You know you have a big job when you are in charge of a $12 million construction project that includes nothing on the golf course.
As superintendent of grounds at Hyde Park Golf and Country Club, a Donald Ross classic on Cincinnati's fashionable east side, Pat O'Brien is putting the finishing touches on just such a project that has been five years in the making.
The project, which came in two phases, includes a new pool and baby pool, locker and restroom facilities for the pool area only, upgrades to the bar and restaurant at the pool area, ladies locker room, golf learning center building with four indoor hitting bays and outdoor chipping area and putting green, 160-foot outdoor artificial hitting surface, expanded praced range, new bunkered short game area, racquet sports facility, four paddle tennis courts, two pickleball courts, two hard surface tennis courts and four clay tennis courts.
All O'Brien was responsible for, according to a nomination letter for the 2018 TurfNet Superintendent of the Year Award, presented by Syngenta, by Hyde Park member Nick Spadaccini was coordinating with the contractor, developer, sub-contractors, members, architect and engineers; coordinating with golf course architect Tim Liddy regarding the design of and managing construction of the expanded practice range and short-game areas; managing all landscape design associated with all phases of the project; planning and construction of the racquet sports center; and keeping the golf course open, immaculate and accessible through all of it.
And he had to do all of this in what many in the eastern half of the country would recall as one of the worst years for weather in recent memory.

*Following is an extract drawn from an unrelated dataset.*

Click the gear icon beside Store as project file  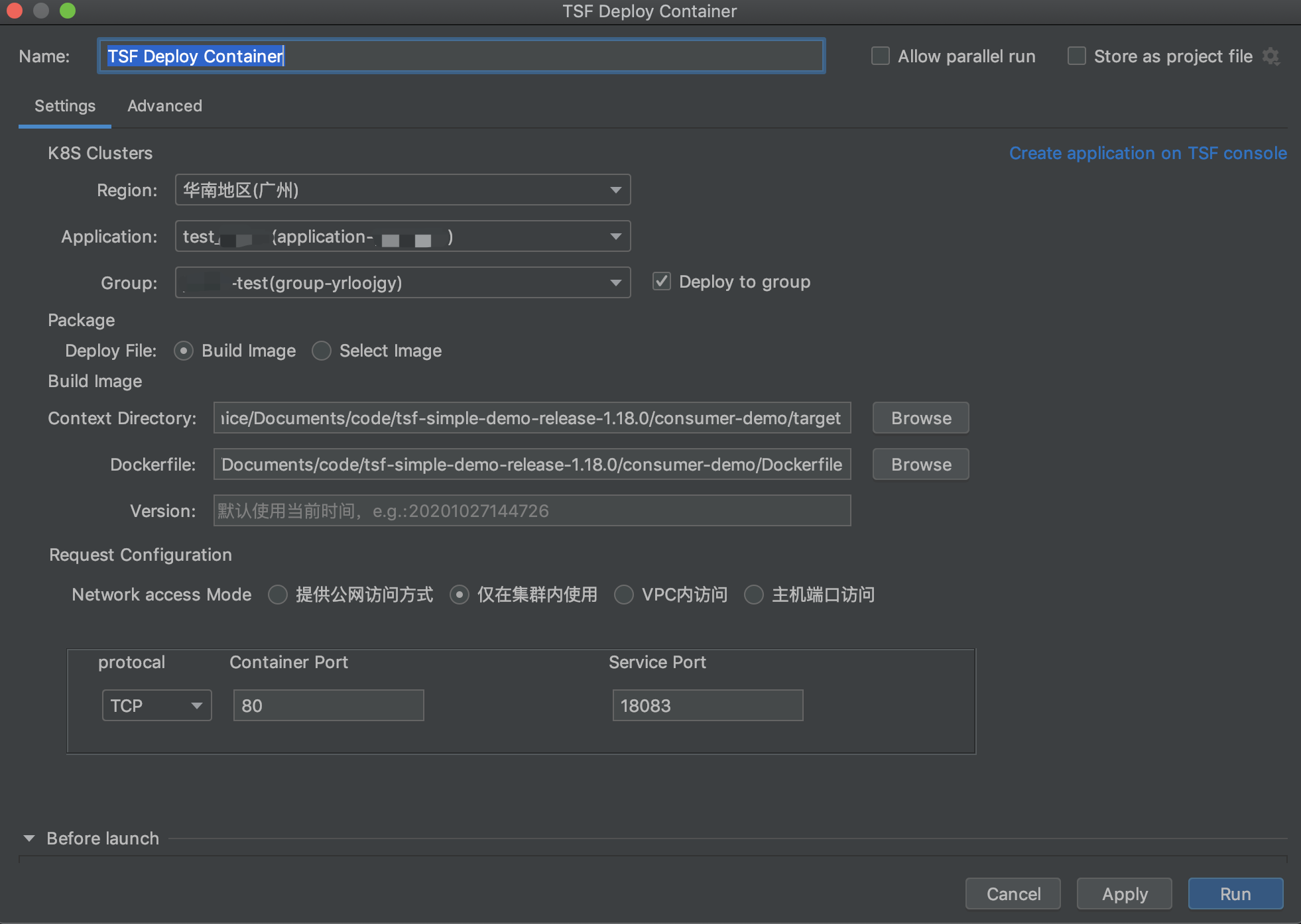1270,56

Temperatures in Cincinnati were warmer than usual early in the year, and the city recorded the third-wettest February on record. The daytime high of 79 degrees on Feb. 20 was the hottest winter day in Cincinnati - EVER. Nearly 8 inches of rain pushed the massive Ohio River to a depth of 60.53 feet, 8 feet over flood stage. The following month, 10 inches of snow fell in March and another 3 in April - which is a lot considering the latter coincides with the start of baseball season and most golf courses are already in full swing. Furnace-like temperatures soon followed with the hottest May on record.
Summer endured until late October and finally gave way not to autumn, but temperatures more closely associated with winter.
An ice storm blanketed the city on Nov. 15, and many trees, still laden with leaves because of the absence of autumn, came crashing down on utility lines, wiping out electricity across a metropolitan area that is home to 2.1 million people.
You get the idea.
Because of the scope of the work, there were a lot of gray areas," O'Brien said. "We were called upon to fill gaps on things the subcontractors couldn't do.
"I've never been involved in a huge undertaking like this," said O'Brien, who earlier this year completed his path to U.S. citizenship (shown above right celebrating the moment with daughters Brynna and Maeve, U.S. federal judge Stephanie Bowman and wife Jen, left to right).
"We finally started in August 2017. We're just about finished. We are down to one structure; the cold storage building for equipment for the golf course, and that should be finished by mid-February."
Although O'Brien's responsibilities were spelled out in black and white, his duties were, at times, a bit more nebulous - in part because of challenges associated with the weather. Other times, the roadblocks were man made.
"Because of the scope of the work, there were a lot of gray areas," O'Brien said. "We were called upon to fill gaps on things the subcontractors couldn't do."
That included working with zoning officials when the city mandated additional fencing, landscaping and paving of maintenance parking areas during the project. Much of the work to meet city demands was completed in house, shaving about $88,000 off the cost of the project.
The project ground to a halt when drawings by the architects and engineers did not match, and subcontractors stopped working until there was a consensus on drawings, especially those on grading of tennis courts, sidewalks, patios and driveways. Only when O'Brien brought all parties together on nearly a daily basis did the project get back on track.
A year of record-breaking weather trends in 2018 complicated things even further on the construction project and managing the golf course, which O'Brien concedes he delegated almost entirely to his assistants Dan Lawendowski and Aaron Garrett.
"The best thing about work is the guys I work with. They are fantastic and they know what they are doing," O'Brien
"The weather was awful this year, and they did a fantastic job running the golf course. They had to make a ton of decisions because the majority of my time was spent on the project. They made choices I didn't even know about until afterward. They made so many good decisions. They really nailed it, because it could have been an ugly year."